Morgana Systems was acquired by Plockmatic International AB of Sweden in February 2013, strengthening its position as an efficient and flexible solutions provider. Through this acquisition, Morgana is now able to offer a much-extended range of booklet making systems. Plockmatic are a leading developer of in-line finishing solutions for the major digital print engine manufacturers. The combined product offering of both companies provides an unrivalled range of finishing options to the digital print sector.
The Plockmatic Group, owners of Plockmatic International and Morgana Systems Limited, were delighted to announce a move of its US Headquarters to larger premises in December 2017. With three times more warehousing and doubling the size of their showroom and training facility. Commenting on the new Rochester facility Ray Hillhouse, VP of Sales and Marketing, said: “We have a much larger base of users and dealers in Europe than in the US. We see the USA as a big opportunity for growth of both our inline and offline product sales. The new larger office and warehouse gives us the ideal base to grow our North American operations.

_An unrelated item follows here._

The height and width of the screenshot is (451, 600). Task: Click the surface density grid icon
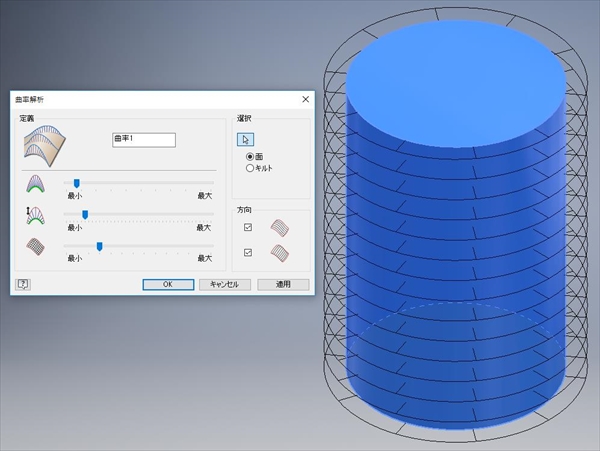(x=35, y=245)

”Plockmatic Group also acquired KGS srl in April of 2016. KGS manufacture the range of PUR binders Morgana sells-worldwide. Whilst Morgana had been the only customer of KGS, taking 100% of the company’s production with the units being sold as the DigiBook range of PUR Binders, ownership of the company has allowed Morgana and Plockmatic’s expertise in supply chain and production to help KGS grow, while simultaneously reducing costs.
The Morgana Systems story looks set to continue long into the future of the print and digital print markets.